0

I have a data set of continuous data. From 1000 observations, the resulting dataset is only 29 rows and two columns: the range (starting point) and the count.

Pearson - Weldon crabs dataset

range count
0.5835 1
0.5875 3
0.5915 5
0.5955 2
0.5995 7
0.6035 10
0.6075 13
0.6115 19
0.6155 20
0.6195 25
0.6235 40
0.6275 31
0.6315 60
0.6355 62
0.6395 54
0.6435 74
0.6475 84
0.6515 86
0.6555 96
0.6595 85
0.6635 75
0.6675 47
0.6715 43
0.6755 24
0.6795 19
0.6835 9
0.6875 5
0.6915 0
0.6955 1

tot count = 1000 rows = 30

What test is best appropriate?

  • Pearson Chi-Square
  • Shapiro-Wilk
frhack
  • 131
  • 2
    Shapiro-Wilk does not apply--and if you do apply it, it will tell you definitively the data are non-Normal, almost no matter what the counts are. Instead, as described at https://stats.stackexchange.com/a/17148/919, estimate the Normal parameters using Maximum Likelihood and apply the standard chi-squared test. BTW, if these are real data, you can see already (even without knowing what is in the remaining 24 rows) that they are non-Normal! – whuber Jun 23 '22 at 20:25
  • thanks.
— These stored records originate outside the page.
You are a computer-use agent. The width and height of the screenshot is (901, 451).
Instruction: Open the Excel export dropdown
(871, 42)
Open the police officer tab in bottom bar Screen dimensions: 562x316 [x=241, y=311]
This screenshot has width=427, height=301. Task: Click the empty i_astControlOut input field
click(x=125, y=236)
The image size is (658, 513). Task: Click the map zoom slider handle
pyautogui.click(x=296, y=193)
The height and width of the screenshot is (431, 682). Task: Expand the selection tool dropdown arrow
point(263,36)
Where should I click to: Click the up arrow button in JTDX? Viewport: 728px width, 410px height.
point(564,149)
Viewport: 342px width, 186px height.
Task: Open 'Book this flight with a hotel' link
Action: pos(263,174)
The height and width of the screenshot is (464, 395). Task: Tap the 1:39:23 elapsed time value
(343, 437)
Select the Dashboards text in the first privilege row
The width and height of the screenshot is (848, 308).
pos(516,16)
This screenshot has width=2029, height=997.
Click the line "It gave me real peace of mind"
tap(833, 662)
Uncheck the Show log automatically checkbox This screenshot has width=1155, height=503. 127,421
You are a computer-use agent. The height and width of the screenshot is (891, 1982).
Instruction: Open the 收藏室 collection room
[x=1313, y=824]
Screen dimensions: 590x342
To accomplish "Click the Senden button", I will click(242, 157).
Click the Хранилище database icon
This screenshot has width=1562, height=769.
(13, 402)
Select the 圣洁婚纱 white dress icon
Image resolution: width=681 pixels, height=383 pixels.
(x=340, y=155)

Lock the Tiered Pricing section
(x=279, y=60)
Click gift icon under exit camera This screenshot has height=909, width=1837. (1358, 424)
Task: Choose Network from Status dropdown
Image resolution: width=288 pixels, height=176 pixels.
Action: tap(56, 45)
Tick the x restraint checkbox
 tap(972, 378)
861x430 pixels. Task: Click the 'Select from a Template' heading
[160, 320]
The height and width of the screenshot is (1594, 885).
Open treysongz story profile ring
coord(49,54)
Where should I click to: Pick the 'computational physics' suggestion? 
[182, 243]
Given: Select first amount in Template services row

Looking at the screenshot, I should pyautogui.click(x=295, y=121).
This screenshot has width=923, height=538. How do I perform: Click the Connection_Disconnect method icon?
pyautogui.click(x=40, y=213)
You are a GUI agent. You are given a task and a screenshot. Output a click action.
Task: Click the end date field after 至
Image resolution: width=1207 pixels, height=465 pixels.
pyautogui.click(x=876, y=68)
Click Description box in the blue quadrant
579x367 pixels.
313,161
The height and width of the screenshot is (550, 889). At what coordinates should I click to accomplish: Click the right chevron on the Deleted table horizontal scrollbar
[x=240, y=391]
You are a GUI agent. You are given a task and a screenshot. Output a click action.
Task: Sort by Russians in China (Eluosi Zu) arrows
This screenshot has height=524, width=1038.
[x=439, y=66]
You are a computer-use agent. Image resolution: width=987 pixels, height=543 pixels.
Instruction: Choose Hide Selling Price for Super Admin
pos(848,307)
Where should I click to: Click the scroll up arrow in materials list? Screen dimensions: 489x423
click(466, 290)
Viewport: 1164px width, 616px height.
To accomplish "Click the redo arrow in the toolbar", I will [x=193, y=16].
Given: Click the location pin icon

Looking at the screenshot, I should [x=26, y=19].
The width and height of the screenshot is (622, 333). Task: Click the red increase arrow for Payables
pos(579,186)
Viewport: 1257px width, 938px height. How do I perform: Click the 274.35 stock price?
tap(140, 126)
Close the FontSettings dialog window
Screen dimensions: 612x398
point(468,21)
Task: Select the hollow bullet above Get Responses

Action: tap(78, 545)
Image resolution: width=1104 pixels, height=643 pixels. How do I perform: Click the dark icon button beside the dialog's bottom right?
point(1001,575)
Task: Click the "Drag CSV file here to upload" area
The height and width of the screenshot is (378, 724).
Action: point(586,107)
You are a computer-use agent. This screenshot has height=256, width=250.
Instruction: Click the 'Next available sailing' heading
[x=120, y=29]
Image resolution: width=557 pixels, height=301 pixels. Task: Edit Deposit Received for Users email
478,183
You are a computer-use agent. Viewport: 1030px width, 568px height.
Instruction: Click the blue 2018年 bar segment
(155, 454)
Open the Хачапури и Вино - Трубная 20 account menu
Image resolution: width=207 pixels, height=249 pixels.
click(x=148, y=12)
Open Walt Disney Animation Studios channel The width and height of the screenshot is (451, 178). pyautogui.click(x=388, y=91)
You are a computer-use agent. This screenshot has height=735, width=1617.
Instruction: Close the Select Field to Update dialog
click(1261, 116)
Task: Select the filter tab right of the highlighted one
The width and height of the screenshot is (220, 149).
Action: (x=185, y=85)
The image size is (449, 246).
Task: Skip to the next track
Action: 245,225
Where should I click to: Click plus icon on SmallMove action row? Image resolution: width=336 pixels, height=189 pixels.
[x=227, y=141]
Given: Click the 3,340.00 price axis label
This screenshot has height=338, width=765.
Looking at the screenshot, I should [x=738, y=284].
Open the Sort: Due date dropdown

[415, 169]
So I cannot apply shapiro ? Even if I add a uniform jitter in every interval to simulate number approssimations ? (no the numbers are just garbage that I typed for example) – frhack Jun 23 '22 at 20:29
  • 1
    Adding the jitter will affect the result of Shapiro-Wilk, making its results impossible to interpret. – whuber Jun 23 '22 at 20:35
  • @whuber ok tanks, can I use your code here? Is it appropriate ? https://stats.stackexchange.com/questions/34882/how-to-estimate-the-third-quartile-of-binned-data/34894#34894 – frhack Jun 23 '22 at 20:42
  • 1
    You need to use nlm instead of optim because there are two parameters to estimate. You also need to take care with any low-count bins: they can screw up the chi-squared approximation. Handle this by using chisq.test with its simulate.p.value option to perform this test once you have obtained the MLE and used that to compute the estimated bin counts. – whuber Jun 23 '22 at 20:57
  • thnaks the dataset I'm working on is the Weldon-Pearson crabs

    https://rdrr.io/cran/MixtureInf/man/pearson.html

    Now I edit the question and put the real data

    – frhack Jun 23 '22 at 21:00
  • @whuber it's better that I consider the tails to infinite (left and right) in order to group the first two and the last two rows (with count<5) ? – frhack Jun 23 '22 at 22:28
  • Yes: you need your bins to cover the full possible range of values. – whuber Jun 24 '22 at 12:09
  • @whuber avoiding bins with count< 5 ? – frhack Jun 24 '22 at 12:24
  • Certainly not! You have to accommodate all the data. When you have many bins with expected counts less than $5,$ the chi-squared approximation will be poor and you will need to work harder to get a correct p-value. – whuber Jun 24 '22 at 14:19
  • ok thanks, so in the dataset above I can just aggregate the low count rows in the left and right side and substitute them width two open intervals [infinite, start], [end, infinite] Correct ? – frhack Jun 24 '22 at 14:39
  • @whuber I implemented what you suggested, check it out

    https://rpubs.com/frapas/911603

    – frhack Jun 28 '22 at 19:31
  • @whuber I rearranged the bins, now the observed counts are [11 134 451 389 15] and the theoretical counts are [ 4.84 127.82 506.90 326.66 33.25] is it ok to compute Pearson Chi square Test pValue ? – frhack Jun 28 '22 at 20:07

0 Answers0